====== Provided data ======

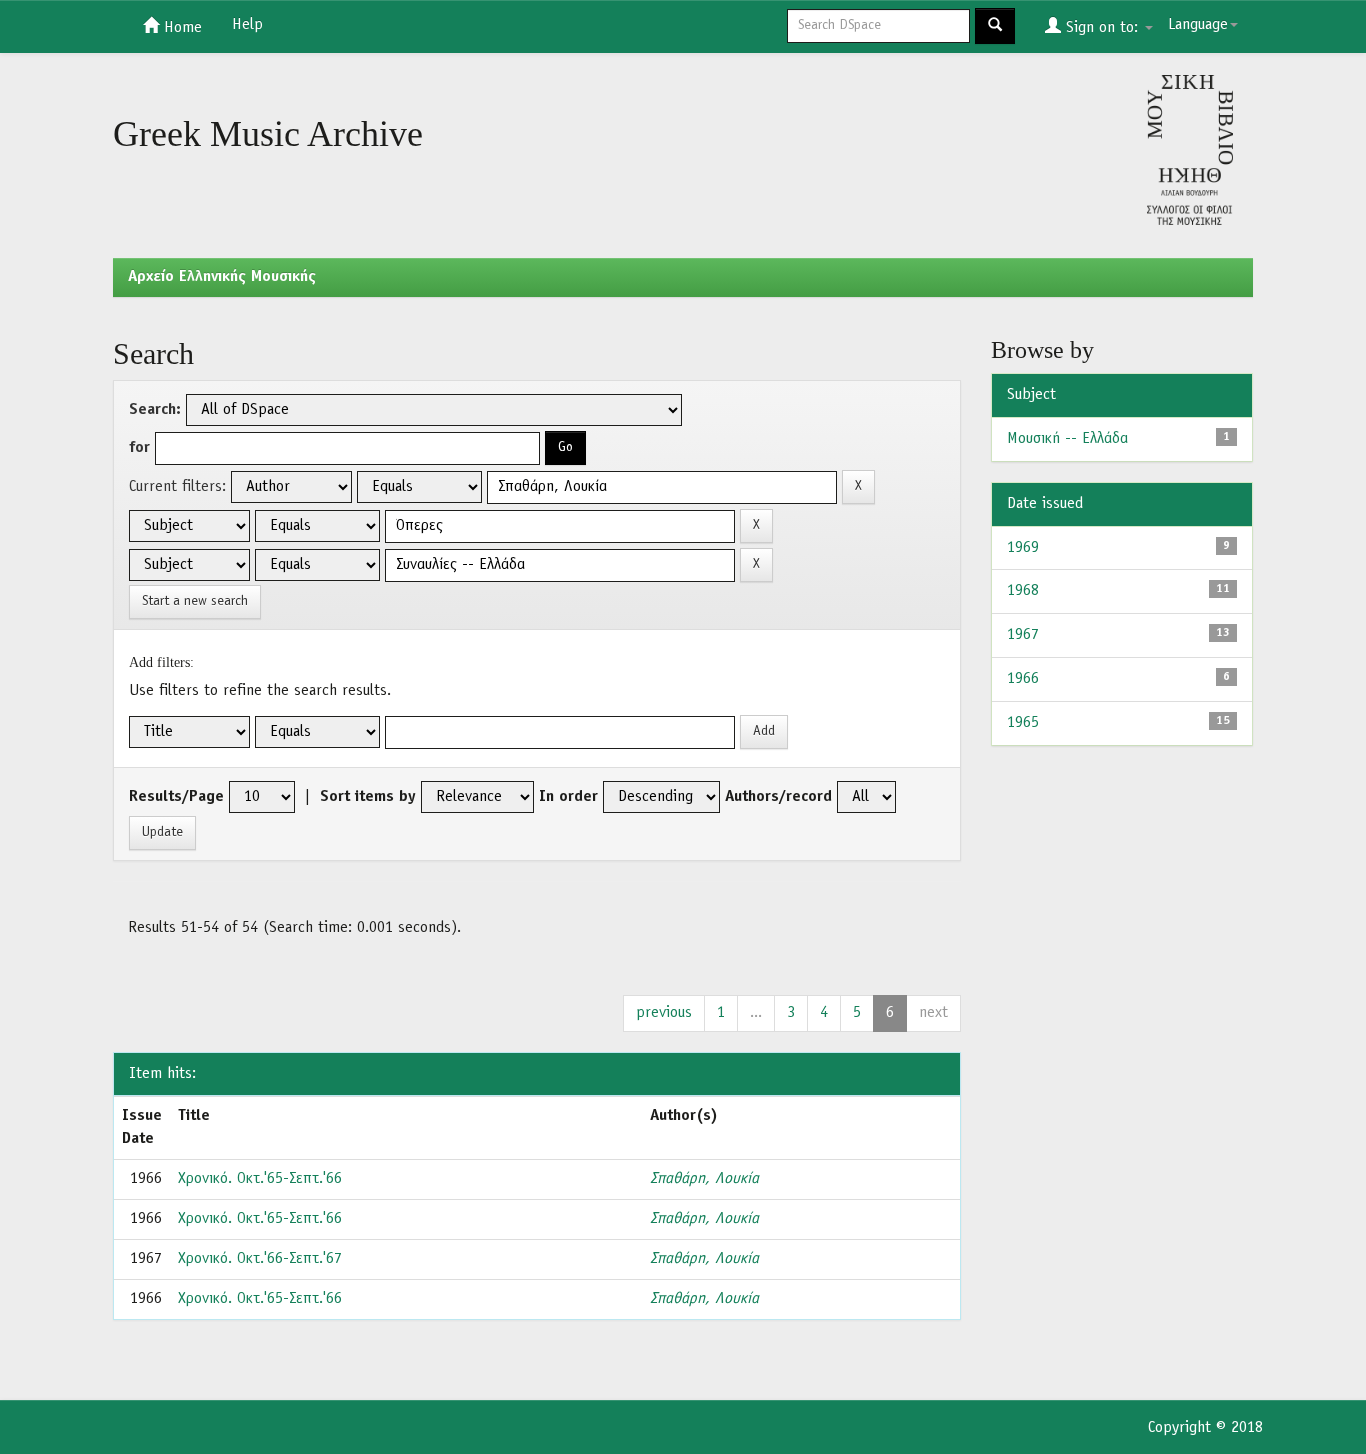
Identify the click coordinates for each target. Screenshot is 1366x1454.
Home (180, 28)
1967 (1023, 635)
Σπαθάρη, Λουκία (704, 1179)
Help (247, 25)
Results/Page (176, 797)
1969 (1023, 548)
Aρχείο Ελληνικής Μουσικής (222, 277)
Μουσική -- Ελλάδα (1067, 439)
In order (568, 797)
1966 (1023, 679)
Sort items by (368, 797)
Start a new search (195, 601)
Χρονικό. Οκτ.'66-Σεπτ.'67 (260, 1259)
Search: (155, 410)
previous (664, 1013)
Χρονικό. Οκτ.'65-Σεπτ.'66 (260, 1179)
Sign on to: (1102, 28)
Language (1198, 25)
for (139, 448)
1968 (1023, 591)
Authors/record (778, 797)
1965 (1023, 723)
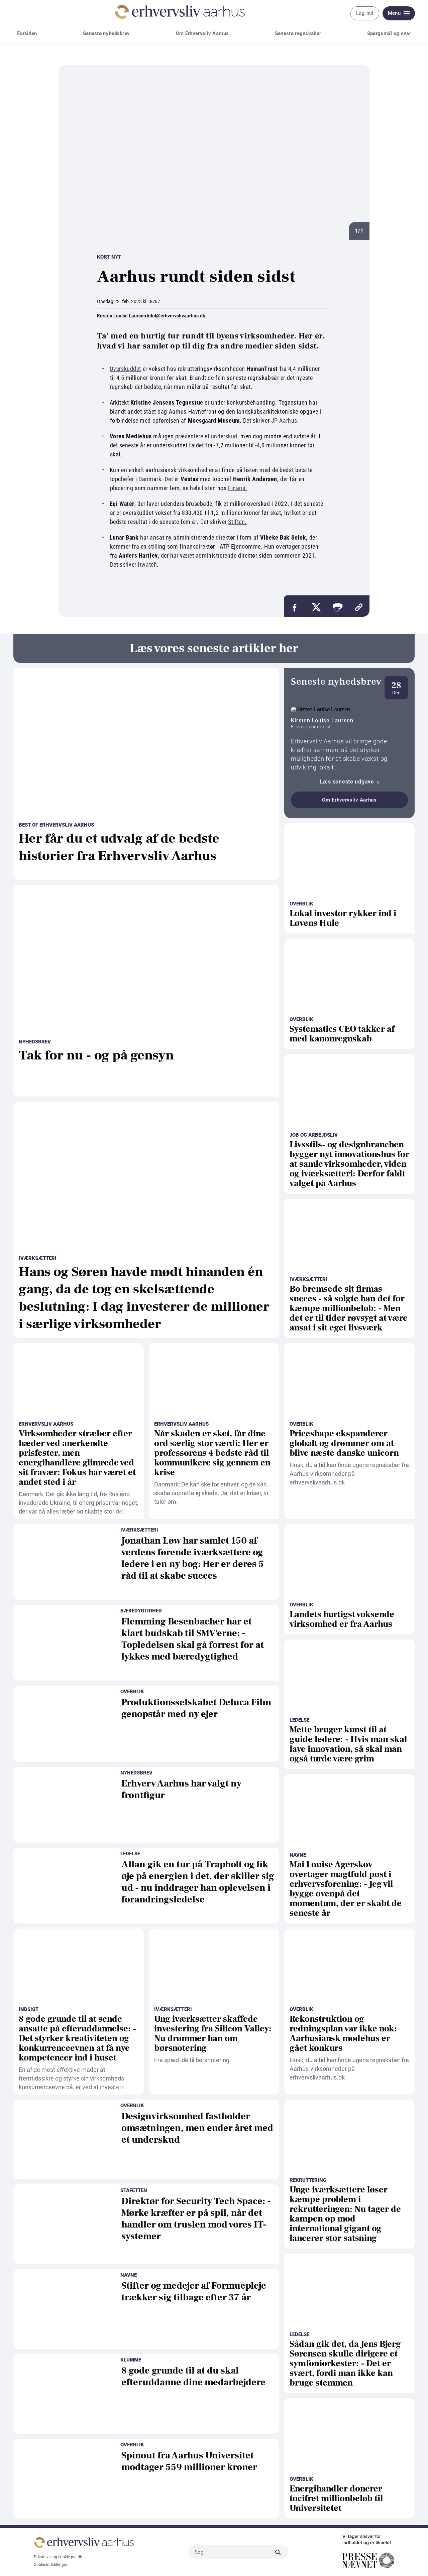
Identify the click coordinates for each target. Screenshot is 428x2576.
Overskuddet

======

Task to carry out:
Would you reproduce each line of the material exactly, omitting the images?

Result for this exercise:
Identify the click coordinates for each target. Screenshot is 1366x1454.
Home (180, 28)
1967 (1023, 635)
Σπαθάρη, Λουκία (704, 1179)
Help (247, 25)
Results/Page (176, 797)
1969 (1023, 548)
Aρχείο Ελληνικής Μουσικής (222, 277)
Μουσική -- Ελλάδα (1067, 439)
In order (568, 797)
1966 (1023, 679)
Sort items by (368, 797)
Start a new search (195, 601)
Χρονικό. Οκτ.'66-Σεπτ.'67 (260, 1259)
Search: (155, 410)
previous (664, 1013)
Χρονικό. Οκτ.'65-Σεπτ.'66 (260, 1179)
Sign on to: (1102, 28)
Language (1198, 25)
for (139, 448)
1968 (1023, 591)
Authors/record (778, 797)
1965 (1023, 723)
Identify the click coordinates for each target. Screenshot is 428x2576.
Overskuddet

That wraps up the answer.